- [PROBLEM DESCRIPTION]: Transcribe the records below exactly as they appear.

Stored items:

--- START ---

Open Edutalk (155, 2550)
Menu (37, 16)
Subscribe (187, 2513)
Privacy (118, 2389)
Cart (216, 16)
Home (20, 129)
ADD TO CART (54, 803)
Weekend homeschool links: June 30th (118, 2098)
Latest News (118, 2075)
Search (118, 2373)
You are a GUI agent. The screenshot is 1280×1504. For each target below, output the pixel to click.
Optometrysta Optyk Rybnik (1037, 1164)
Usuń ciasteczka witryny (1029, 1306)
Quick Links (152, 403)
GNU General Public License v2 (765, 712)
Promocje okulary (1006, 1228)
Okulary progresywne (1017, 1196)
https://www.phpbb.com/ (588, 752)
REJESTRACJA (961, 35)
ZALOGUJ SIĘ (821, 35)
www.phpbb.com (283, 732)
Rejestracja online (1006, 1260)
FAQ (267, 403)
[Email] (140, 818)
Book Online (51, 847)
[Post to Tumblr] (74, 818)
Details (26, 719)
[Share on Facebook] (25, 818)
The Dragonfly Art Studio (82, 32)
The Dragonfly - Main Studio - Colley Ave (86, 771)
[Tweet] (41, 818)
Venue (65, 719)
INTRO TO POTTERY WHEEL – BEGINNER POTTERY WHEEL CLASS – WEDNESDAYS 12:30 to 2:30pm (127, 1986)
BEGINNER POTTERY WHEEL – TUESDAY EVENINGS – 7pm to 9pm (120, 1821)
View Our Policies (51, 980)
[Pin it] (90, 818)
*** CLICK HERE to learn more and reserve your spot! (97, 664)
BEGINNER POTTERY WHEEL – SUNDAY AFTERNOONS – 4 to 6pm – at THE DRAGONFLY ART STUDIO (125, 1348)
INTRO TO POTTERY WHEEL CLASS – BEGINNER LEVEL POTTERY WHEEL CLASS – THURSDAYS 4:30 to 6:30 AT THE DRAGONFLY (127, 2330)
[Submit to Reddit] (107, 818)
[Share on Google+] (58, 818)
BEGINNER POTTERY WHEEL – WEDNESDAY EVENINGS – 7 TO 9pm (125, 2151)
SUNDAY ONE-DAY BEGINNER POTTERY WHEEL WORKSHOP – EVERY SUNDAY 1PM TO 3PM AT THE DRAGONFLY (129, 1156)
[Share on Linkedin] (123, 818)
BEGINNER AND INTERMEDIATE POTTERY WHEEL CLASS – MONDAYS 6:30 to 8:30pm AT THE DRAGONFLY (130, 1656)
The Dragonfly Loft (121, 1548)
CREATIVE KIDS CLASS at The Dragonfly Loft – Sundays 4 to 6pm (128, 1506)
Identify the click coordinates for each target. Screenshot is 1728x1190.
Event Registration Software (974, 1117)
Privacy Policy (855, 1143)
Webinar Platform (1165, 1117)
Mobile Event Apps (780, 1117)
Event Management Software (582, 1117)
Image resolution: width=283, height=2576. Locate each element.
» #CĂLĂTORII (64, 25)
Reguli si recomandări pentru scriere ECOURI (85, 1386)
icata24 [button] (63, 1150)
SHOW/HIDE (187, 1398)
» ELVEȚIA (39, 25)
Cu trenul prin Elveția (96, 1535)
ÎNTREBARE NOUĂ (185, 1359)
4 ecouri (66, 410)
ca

--- END ---

- [WRITTEN ANSWER]:
Open Edutalk (155, 2550)
Menu (37, 16)
Subscribe (187, 2513)
Privacy (118, 2389)
Cart (216, 16)
Home (20, 129)
ADD TO CART (54, 803)
Weekend homeschool links: June 30th (118, 2098)
Latest News (118, 2075)
Search (118, 2373)
You are a GUI agent. The screenshot is 1280×1504. For each target below, output the pixel to click.
Optometrysta Optyk Rybnik (1037, 1164)
Usuń ciasteczka witryny (1029, 1306)
Quick Links (152, 403)
GNU General Public License v2 (765, 712)
Promocje okulary (1006, 1228)
Okulary progresywne (1017, 1196)
https://www.phpbb.com/ (588, 752)
REJESTRACJA (961, 35)
ZALOGUJ SIĘ (821, 35)
www.phpbb.com (283, 732)
Rejestracja online (1006, 1260)
FAQ (267, 403)
[Email] (140, 818)
Book Online (51, 847)
[Post to Tumblr] (74, 818)
Details (26, 719)
[Share on Facebook] (25, 818)
The Dragonfly Art Studio (82, 32)
The Dragonfly - Main Studio - Colley Ave (86, 771)
[Tweet] (41, 818)
Venue (65, 719)
INTRO TO POTTERY WHEEL – BEGINNER POTTERY WHEEL CLASS – WEDNESDAYS 12:30 to 2:30pm (127, 1986)
BEGINNER POTTERY WHEEL – TUESDAY EVENINGS – 7pm to 9pm (120, 1821)
View Our Policies (51, 980)
[Pin it] (90, 818)
*** CLICK HERE to learn more and reserve your spot! (97, 664)
BEGINNER POTTERY WHEEL – SUNDAY AFTERNOONS – 4 to 6pm – at THE DRAGONFLY ART STUDIO (125, 1348)
INTRO TO POTTERY WHEEL CLASS – BEGINNER LEVEL POTTERY WHEEL CLASS – THURSDAYS 4:30 to 6:30 AT THE DRAGONFLY (127, 2330)
[Submit to Reddit] (107, 818)
[Share on Google+] (58, 818)
BEGINNER POTTERY WHEEL – WEDNESDAY EVENINGS – 7 TO 9pm (125, 2151)
SUNDAY ONE-DAY BEGINNER POTTERY WHEEL WORKSHOP – EVERY SUNDAY 1PM TO 3PM AT THE DRAGONFLY (129, 1156)
[Share on Linkedin] (123, 818)
BEGINNER AND INTERMEDIATE POTTERY WHEEL CLASS – MONDAYS 6:30 to 8:30pm AT THE DRAGONFLY (130, 1656)
The Dragonfly Loft (121, 1548)
CREATIVE KIDS CLASS at The Dragonfly Loft – Sundays 4 to 6pm (128, 1506)
Identify the click coordinates for each target. Screenshot is 1728x1190.
Event Registration Software (974, 1117)
Privacy Policy (855, 1143)
Webinar Platform (1165, 1117)
Mobile Event Apps (780, 1117)
Event Management Software (582, 1117)
Image resolution: width=283, height=2576. Locate each element.
» #CĂLĂTORII (64, 25)
Reguli si recomandări pentru scriere ECOURI (85, 1386)
icata24 [button] (63, 1150)
SHOW/HIDE (187, 1398)
» ELVEȚIA (39, 25)
Cu trenul prin Elveția (96, 1535)
ÎNTREBARE NOUĂ (185, 1359)
4 ecouri (66, 410)
ca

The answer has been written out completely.